Fr. Thomas Berg explains:
Ever since the debate of embryo-destructive stem-cell research began in earnest in 1998 when researchers at the University of Wisconsin first isolated human embryonic stem cells, we’ve known that the best overall answer to the ethical impasse would be a solution that both allows the search for stem-cell related cures to go foreword, while doing so without harming or destroying embryonic human life in the process.We now have that solution.Two major scientific papers published today in Science and Cell offer proof of principle research to show that it is possible to generate patient-matched pluripotent stem cells without human cloning and its attendant moral pitfalls: the need to harvest and use human eggs from female donors and the subsequent destruction of cloned human embryos.

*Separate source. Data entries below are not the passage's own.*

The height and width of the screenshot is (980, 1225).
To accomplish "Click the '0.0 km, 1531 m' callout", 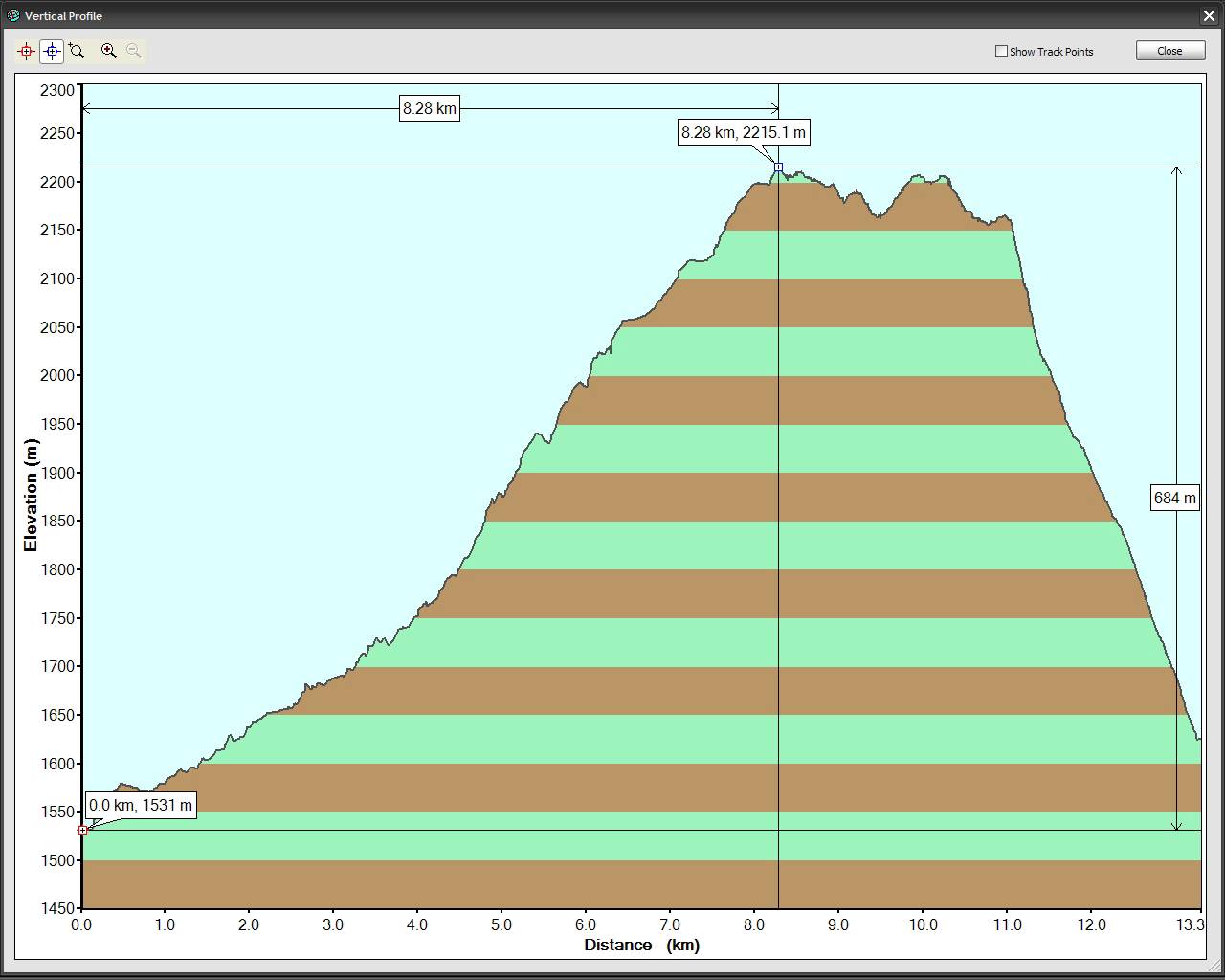I will [141, 805].
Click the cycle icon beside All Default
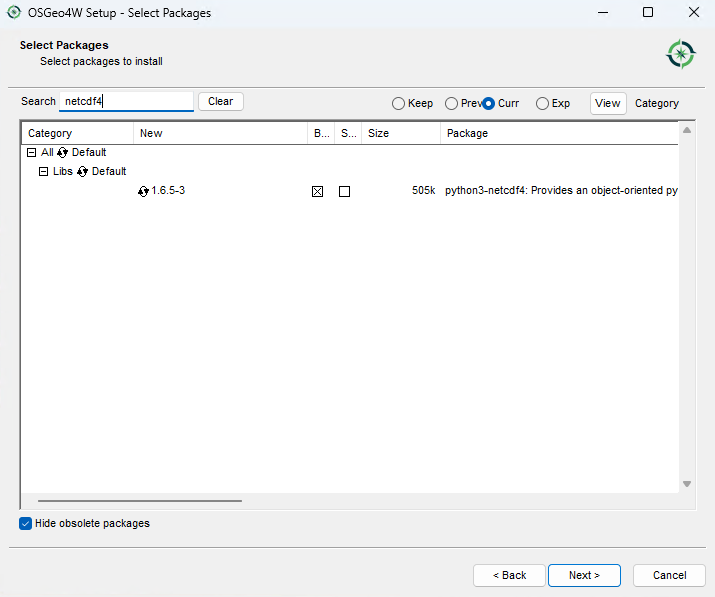The width and height of the screenshot is (715, 597). (63, 153)
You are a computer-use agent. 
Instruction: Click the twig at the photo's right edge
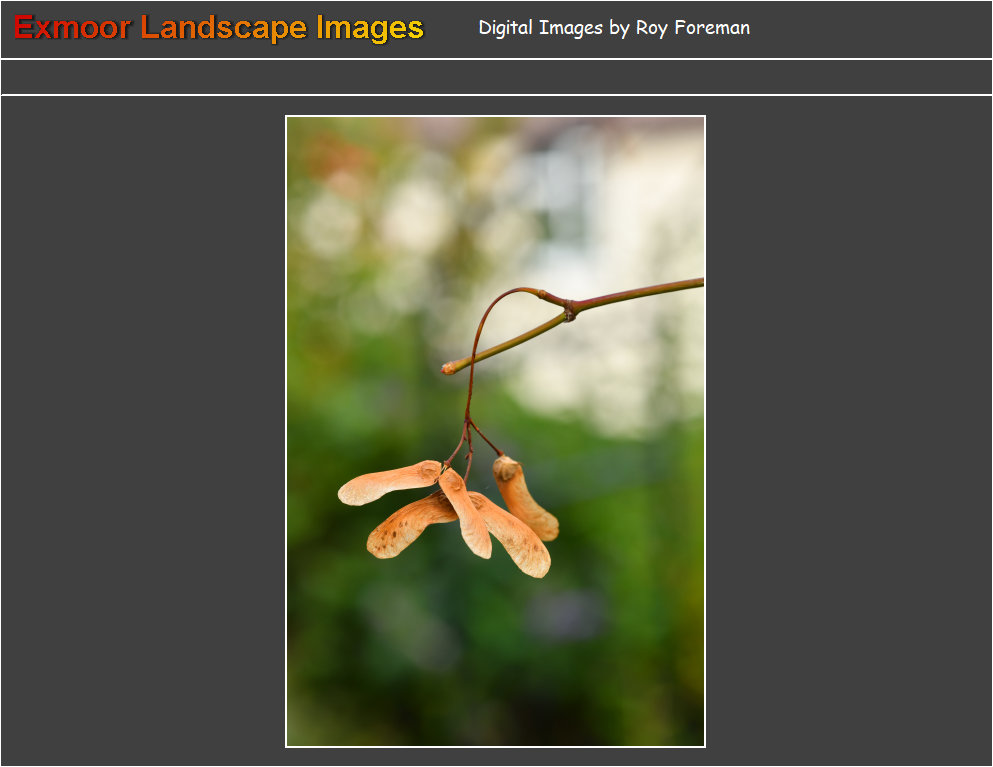pyautogui.click(x=680, y=286)
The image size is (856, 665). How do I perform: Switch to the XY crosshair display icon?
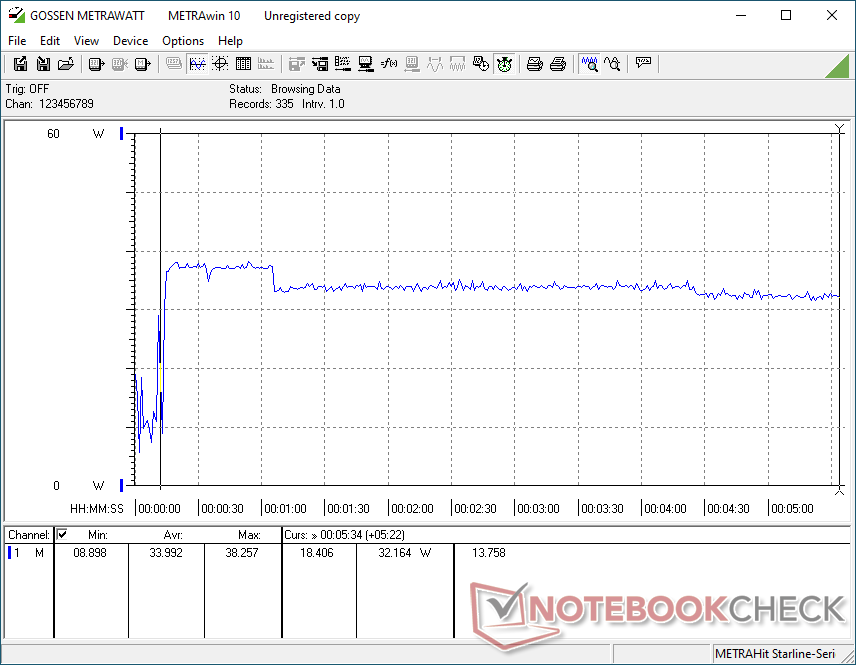[220, 64]
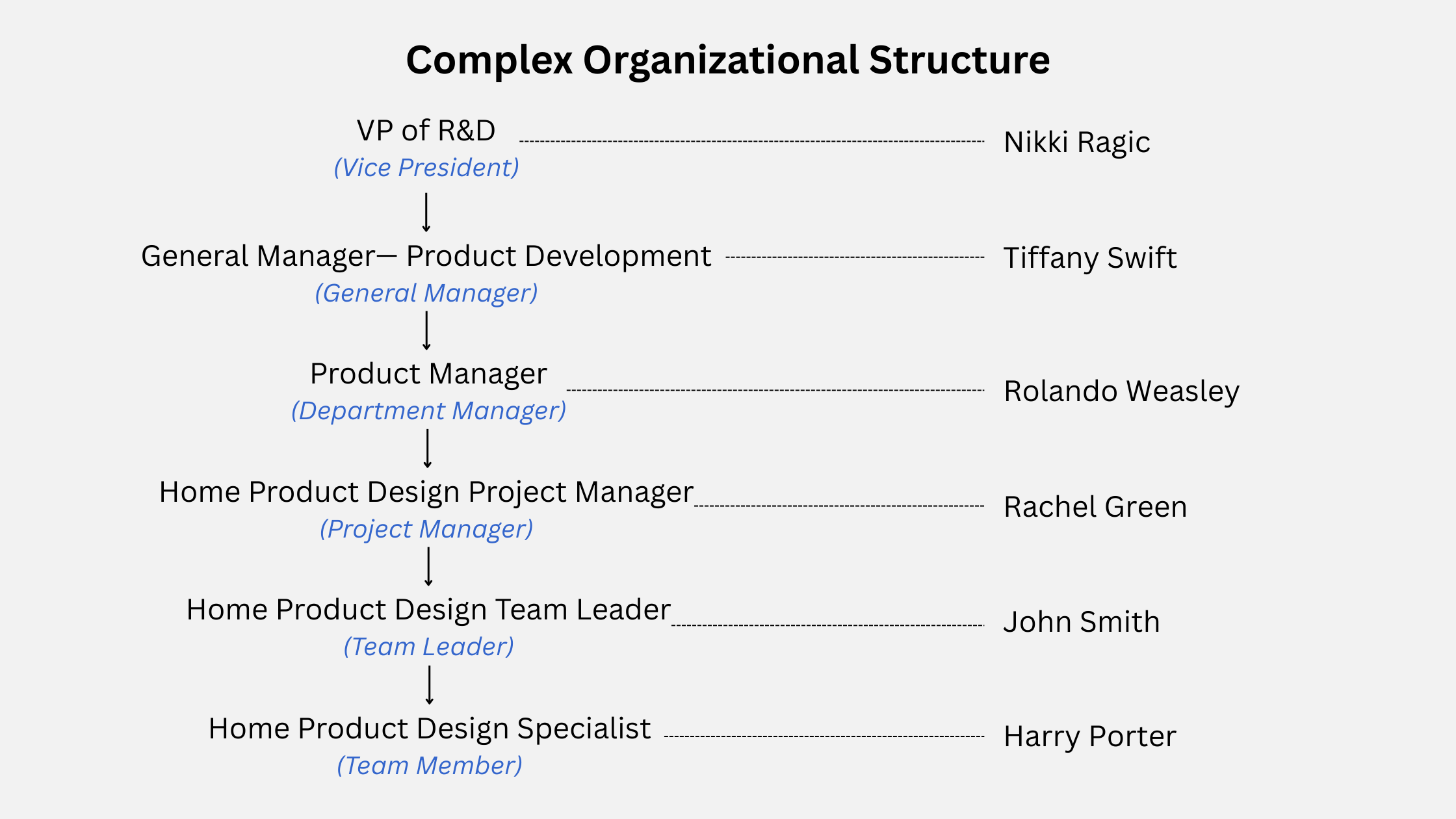Click Home Product Design Project Manager
Screen dimensions: 1456x819
(426, 492)
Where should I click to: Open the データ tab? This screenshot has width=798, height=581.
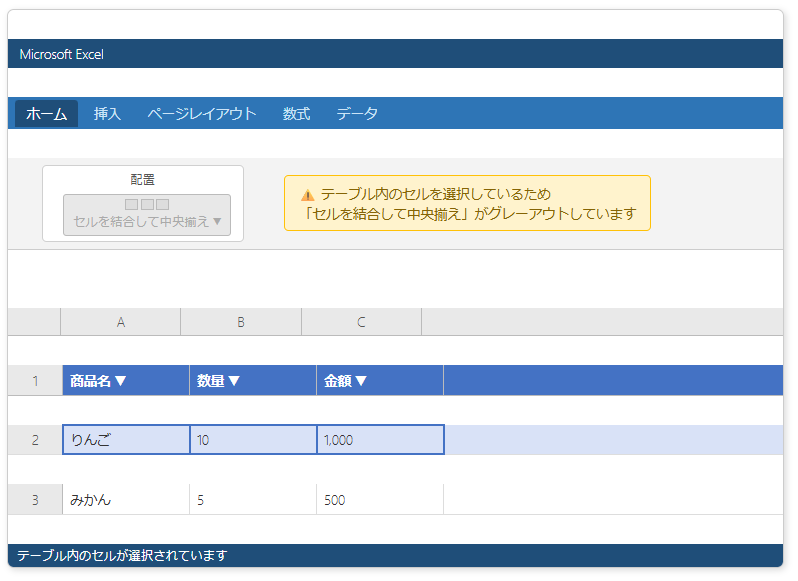(357, 114)
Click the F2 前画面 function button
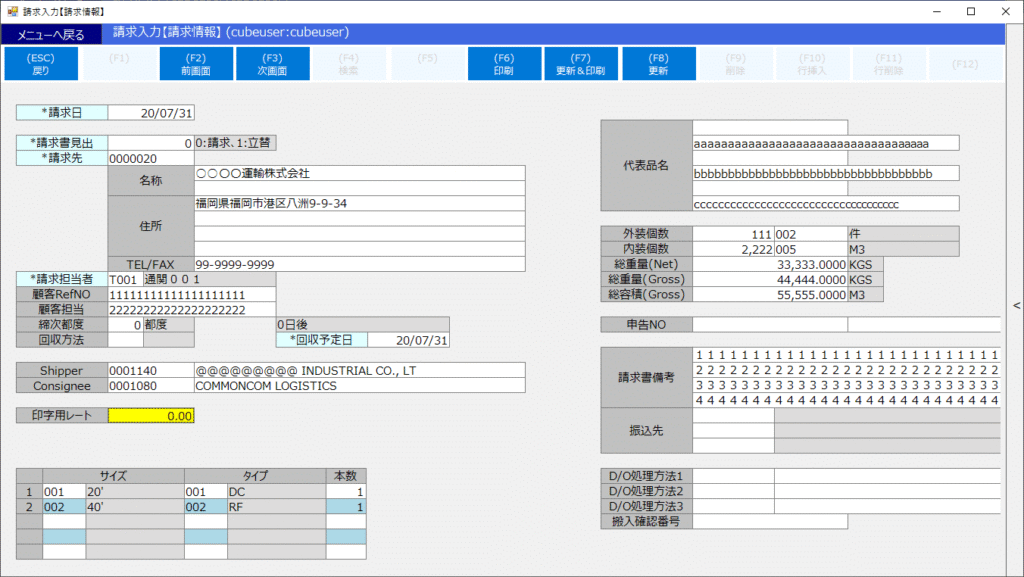This screenshot has height=577, width=1024. pos(196,64)
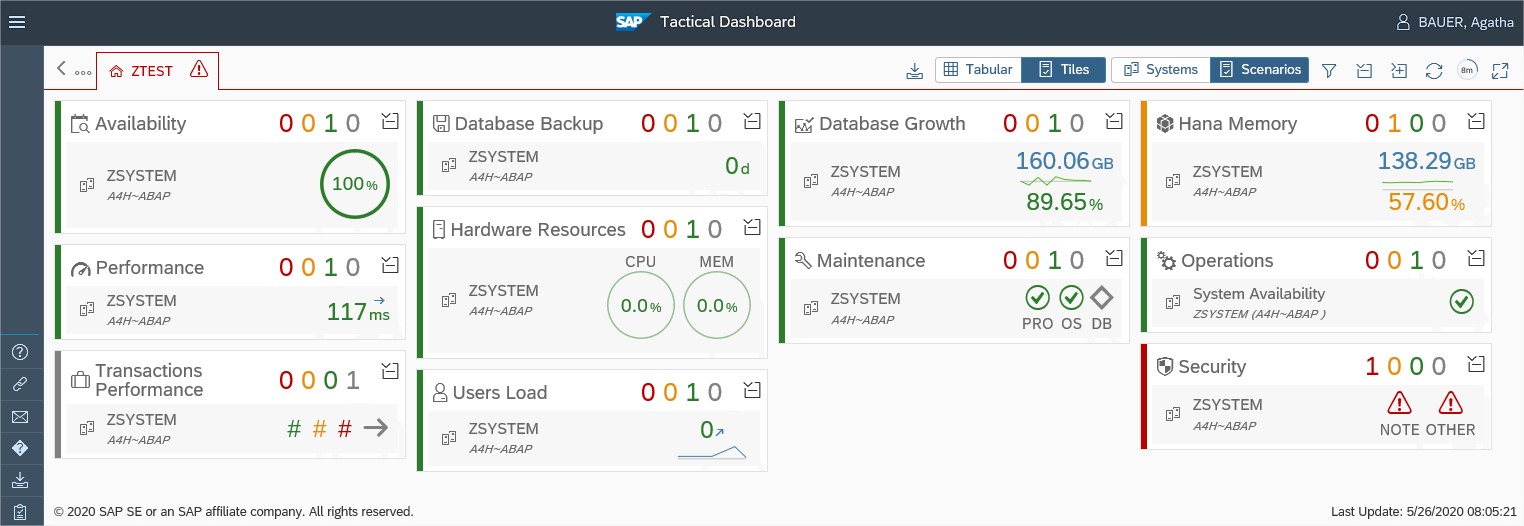Click the filter funnel icon

(x=1329, y=70)
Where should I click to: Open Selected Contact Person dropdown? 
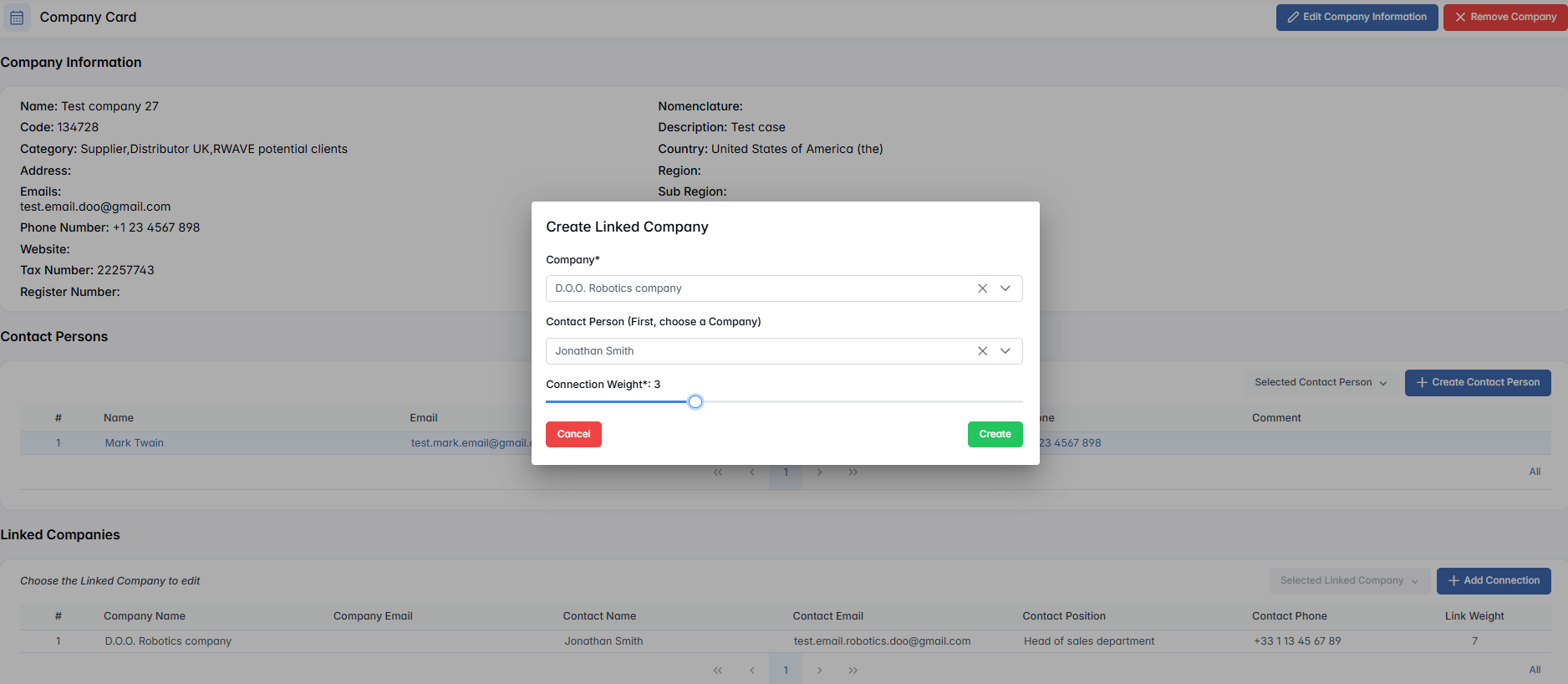[x=1320, y=382]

Both studies used reprogramming of adult human cells to generate stem cells known as “induced pluripotent state cells” (iPSCs) that have all the properties of human embryonic stem cells.
[SNIP]
Reprogramming takes normal adult body cells — such as skin cells — and sends each cell’s nucleus back to a pluripotent state. In other words, the reprogrammed cells would then be capable of producing any tissue type in the human body — essentially equivalent in versatility to human embryonic stem cells. The reprogrammed cells would, furthermore, be genetically matched to the person who donated the original body cells. They could then be used to grow tissues for future use in tissue replacement therapies (everything from regeneration of damaged heart tissue to Parkinson’s to spinal-cord injury). A perfect genetic match, these tissues would not be rejected by the donor’s immune system. Most importantly, there would be no embryo created, destroyed, damaged or used in any way at any point in the process.The papers were published by Shinya Yamanaka of Kyoto University, and by James Thomson of the University of Wisconsin, Madison. A year ago, the journal Cell published Yamanaka’s research in which he reported successes in reprogramming mouse cells by adding four key genes to those cells. His findings were like a shot heard round the stem-cell world. Almost immediately after his work was published, two additional teams of researchers set out to duplicate and, if possible, exceed Yamanaka’s findings.
If the promise of this research comes to its fruition, look for the embryonic stem cell debate to be put to rest once and for all. And look for the pro-death crowd to have coniption fits.
Mind you, they won’t display those coniption fits openly; but know this– they will be in a state of mourning, as another of their strawman arguments for the disposability of human life is about to be turned into ashes.
And for the culture of death crowd, isn’t that really what it was all about in the first place?